В приверженности к серьезной музыке я высился, наверное, уже почти единичным реликтом. Потому что старое поколение почти вымерло, у моих ровесников перекосились набок мозги и сдвинулось мировосприятие, а молодые вообще не понимали и не хотели знать, что такое музыка. Заткнув уши плеером или самой модной игрушкой для придурков – «блютузом», радиоудлинителем сотового телефона, принимающего волглый хрип какой-нибудь коротковолновой радиостанции – они могли часами поглощать всякую бессмысленную ритмическую молотилку или заунывную арабско-турецкую гадость… Я никогда не критиковал их за это; каждое поколение имело право на свои привязанности, и если следующие за ними собирались слушать только ритм африканских барабанов, то это оставалось их собственным вкусом.
Каждый человек имел право быть дебилом на полную шкалу своего собственного имманентного и априорного дебилизма.
Но эта песня…
Эта песня из старого и пустого, на мой взгляд, кинофильма имела для меня свою историю.
И свое значение.
…То было давно. В моей даже не прошлой и не позапрошлой, а в какой-то просто доисторической жизни – в само существование которой сейчас уже просто не верилось.
Как не верилось сегодня, что когда-то я был просто счастлив. И даже молод. И полон надежд, каждая из которых могла сбыться, поскольку все были одинаково радужны, глупы, но не ирреальны…
И то было именно давно. В ту счастливую, имеющуюся в жизни каждого человека, но только по-разному оцениваемую потом пору. В пору моей самой зрелой и радостной молодости. Когда я, окончив Московский авиационный институт, сразу остался там же в аспирантуре и без перехода продолжил прежнюю жизнь. Полную радостей истинной молодости и прелестей исключительно столичного бытия, невозможного в нашем, хоть и миллионном, но все-таки невыразимо убогом городе.
В любой миг, в любой ситуации я мог молниеносно и четко, до последних мелких черточек – даже не как фотографию или картину, а словно тщательно отлитый барельеф – увидеть ту ночь.
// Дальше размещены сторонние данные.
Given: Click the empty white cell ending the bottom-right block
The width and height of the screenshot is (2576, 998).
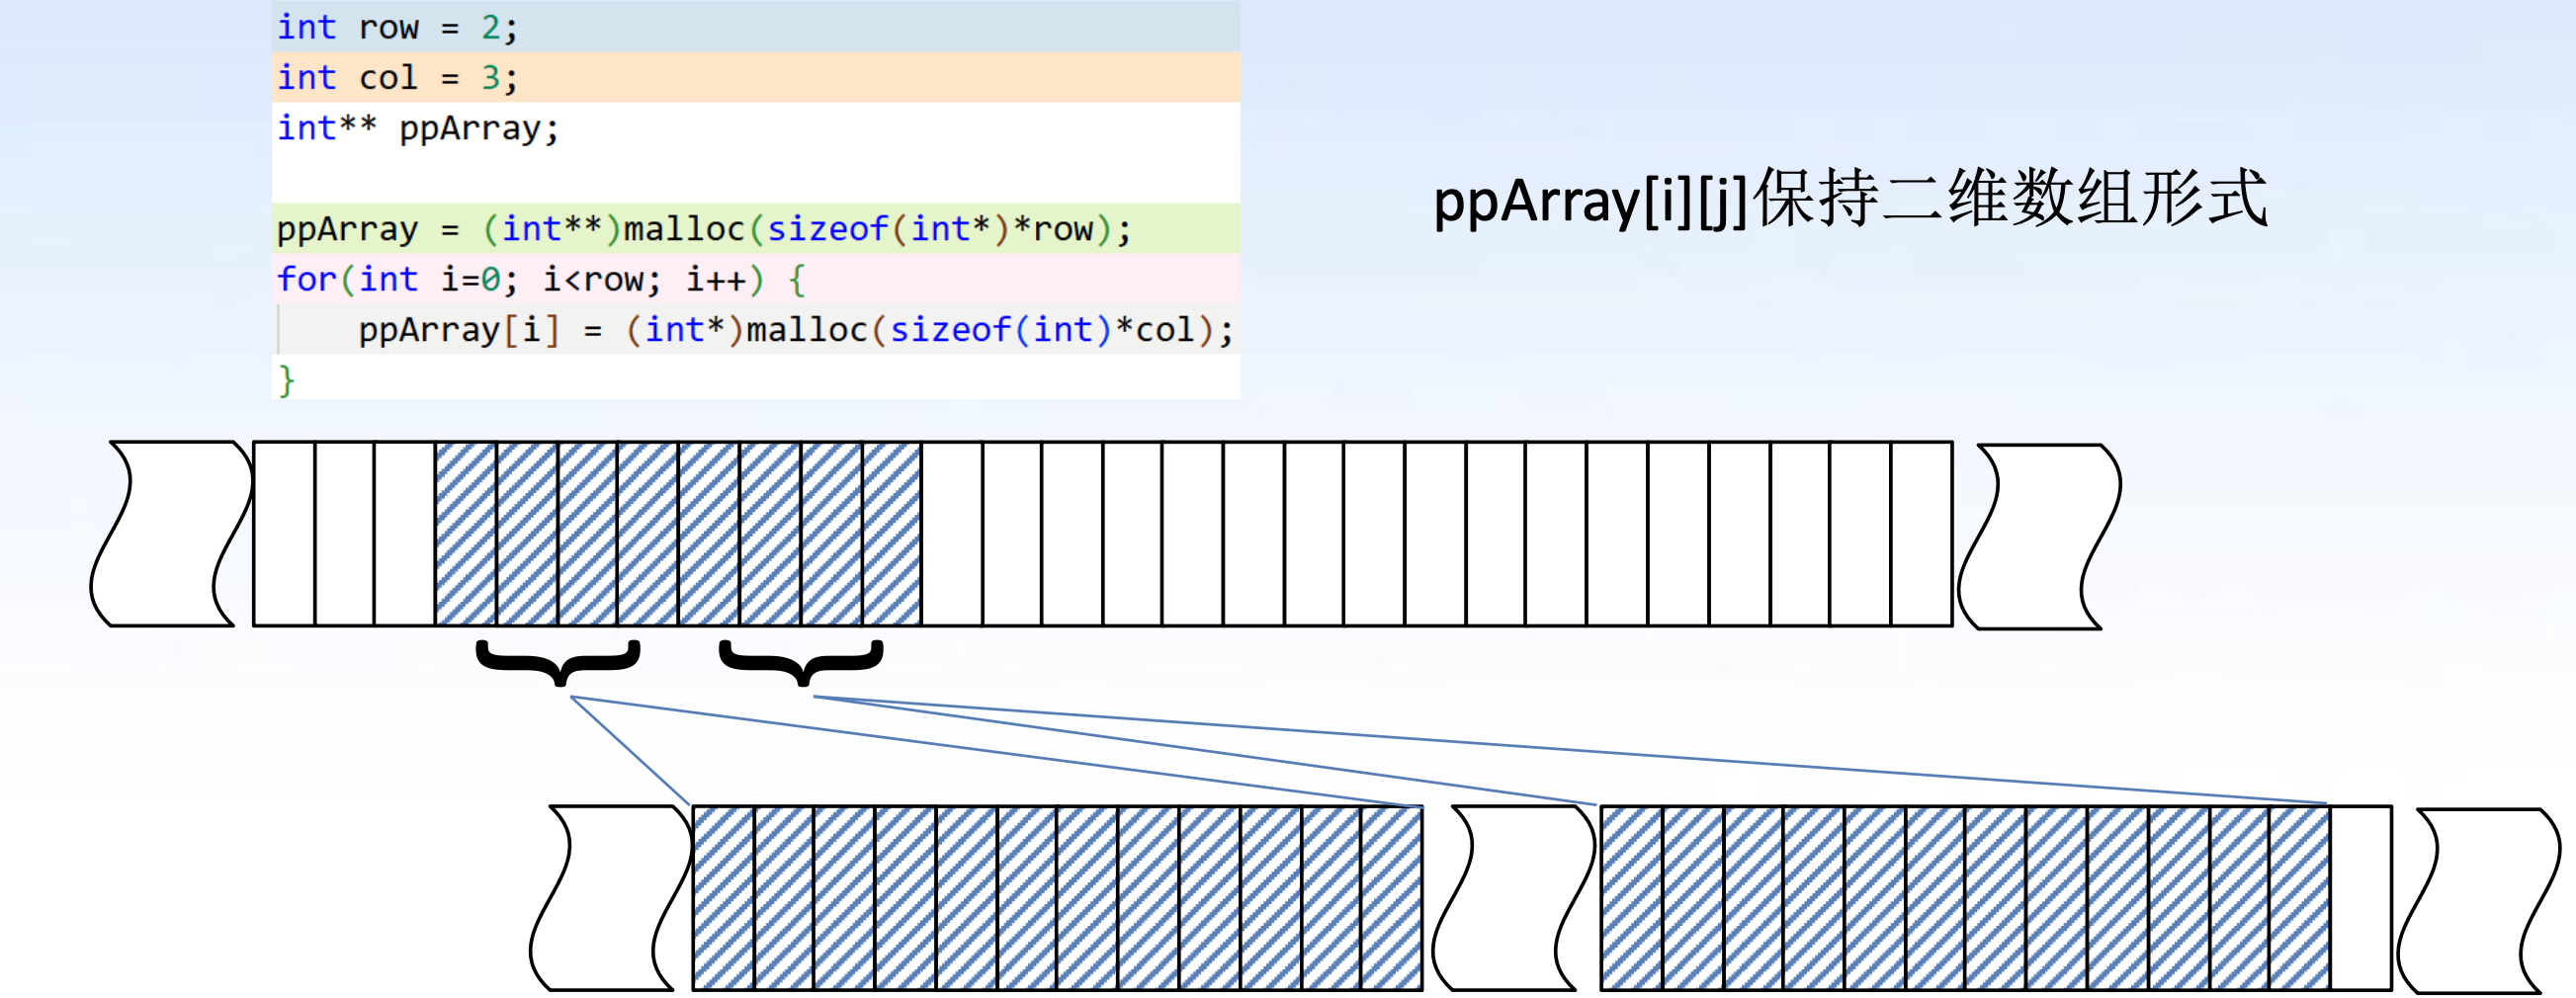Looking at the screenshot, I should coord(2360,898).
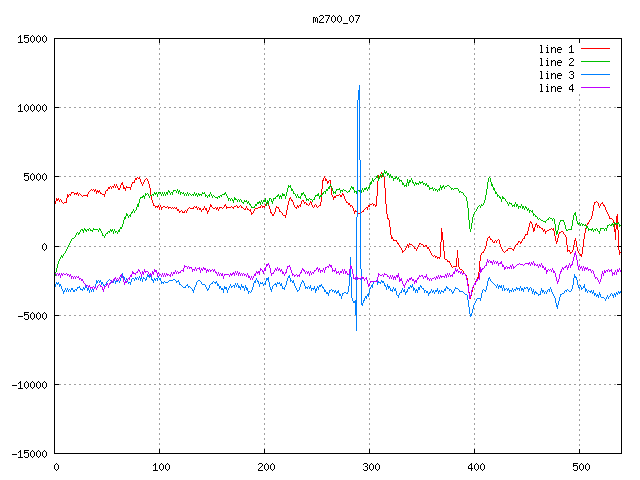Click the 200 x-axis tick label
This screenshot has width=640, height=480.
coord(265,467)
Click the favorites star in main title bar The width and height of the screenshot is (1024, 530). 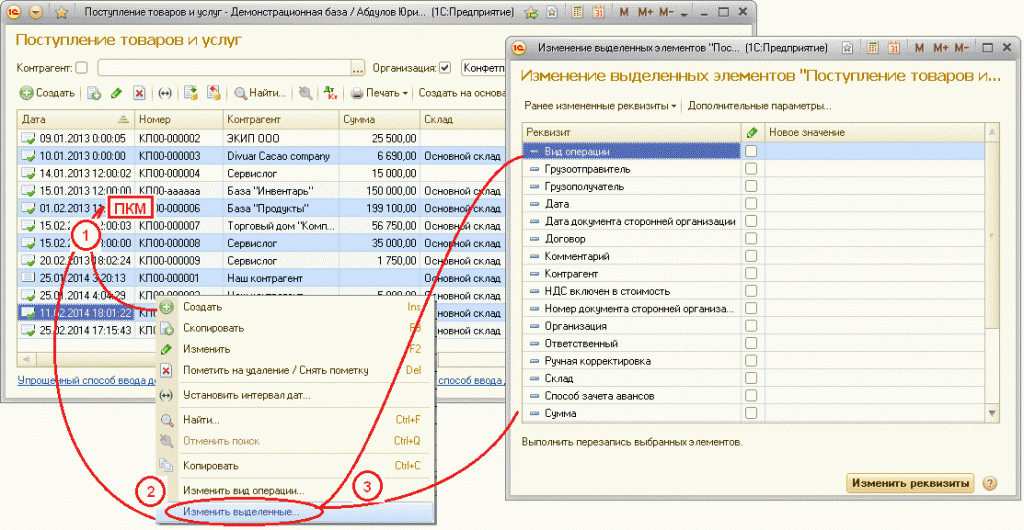click(62, 13)
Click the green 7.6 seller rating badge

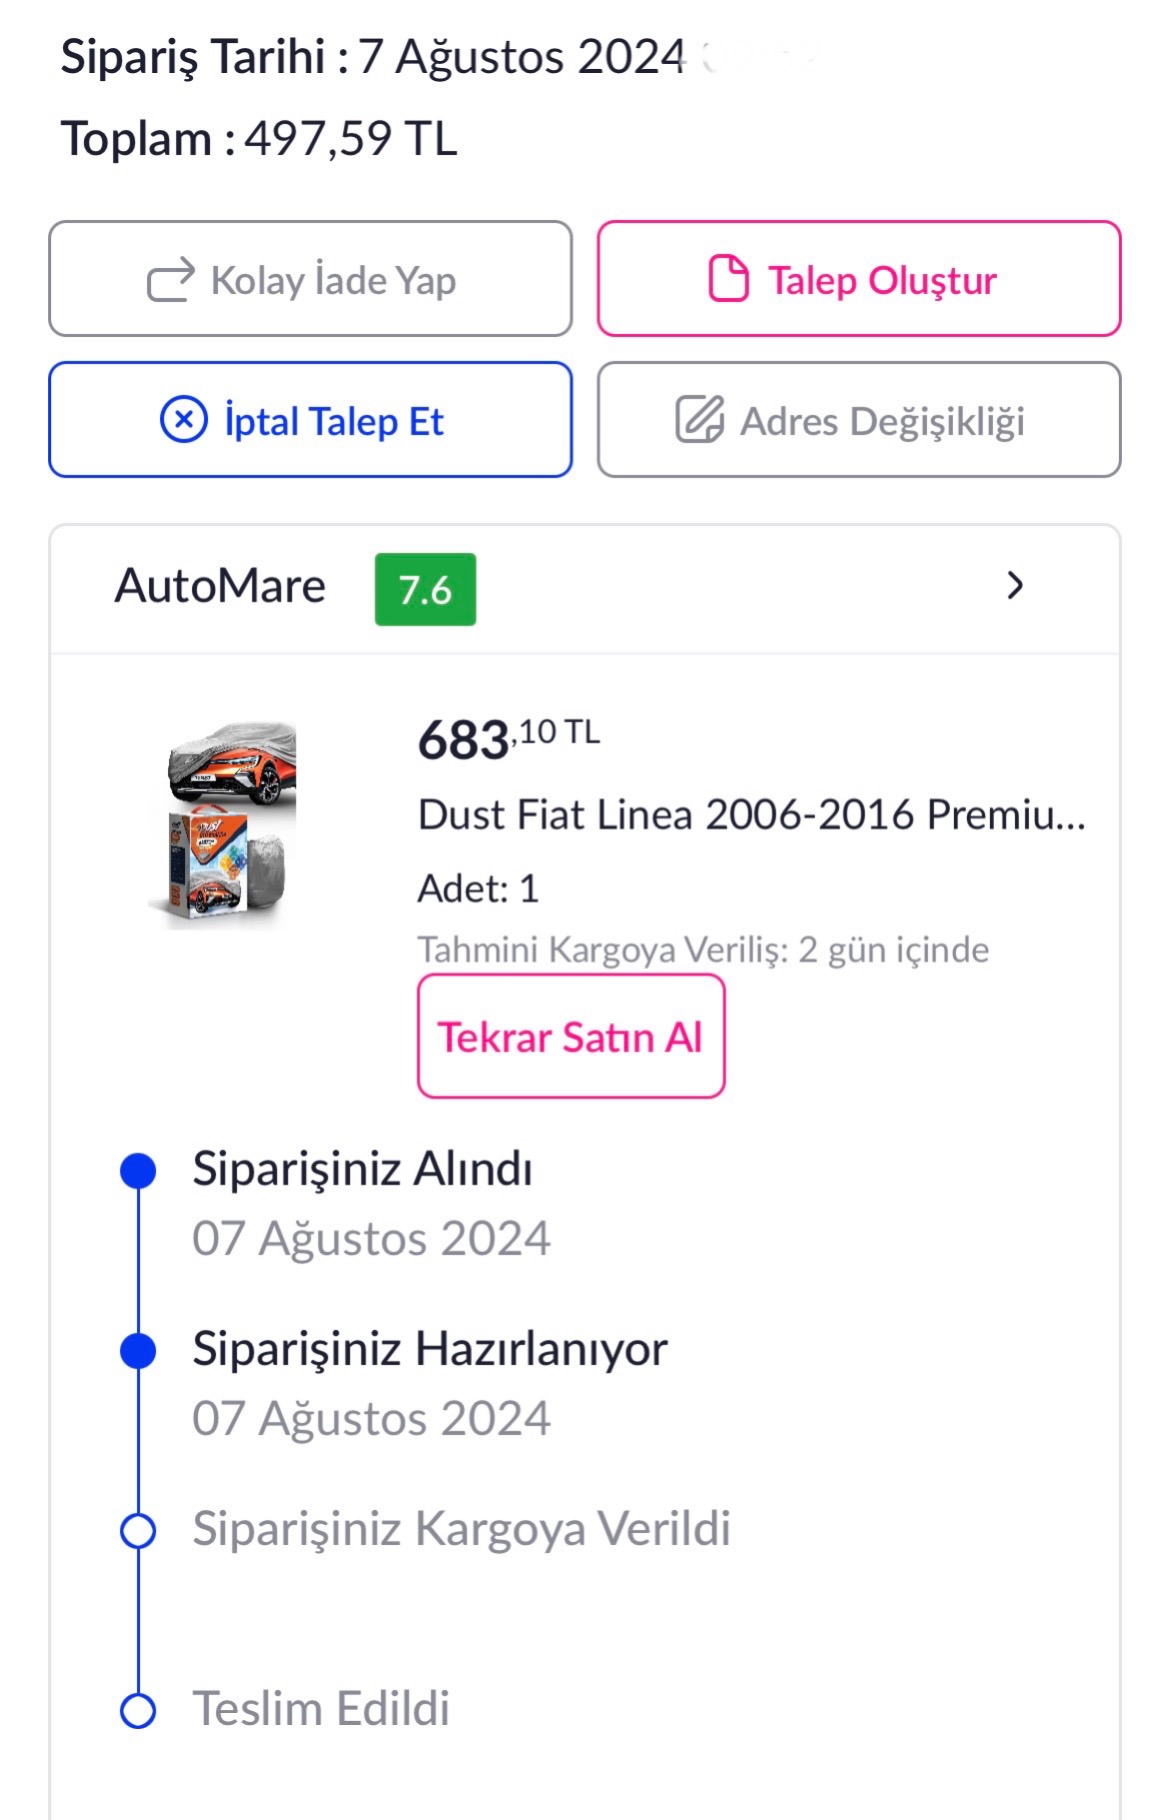pos(425,589)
Которая началась обычно и мало чем отличалась от остальных, заполненных однообразным удовольствием ночей в московском общежитии – но подвела черту и решила мою дальнейшую жизнь.
Анечка была моложе меня и тогда еще училась в педагогическом. И, как многие московские студентки тех времен, пришла на танцы к нам в институт: ведь у нас было много парней, причем далеко не самых худших. На танцах-то мы и познакомились, совершенно случайно.
И столь же случайно, сколь и полностью обязательно, я затащил ее к себе в постель. Без всякой задней или передней мысли. Я не ожидал ничего от нее, маленькой и несмышленой… Более того, сложением она не походила на привычных и ставших приятными мне других, грудастых и задастых девиц. Просто в тот вечер так сложилось, что я оказался именно с нею и решил довести дело до конца. В сущности, лишь потому что не подвернулось никого другого.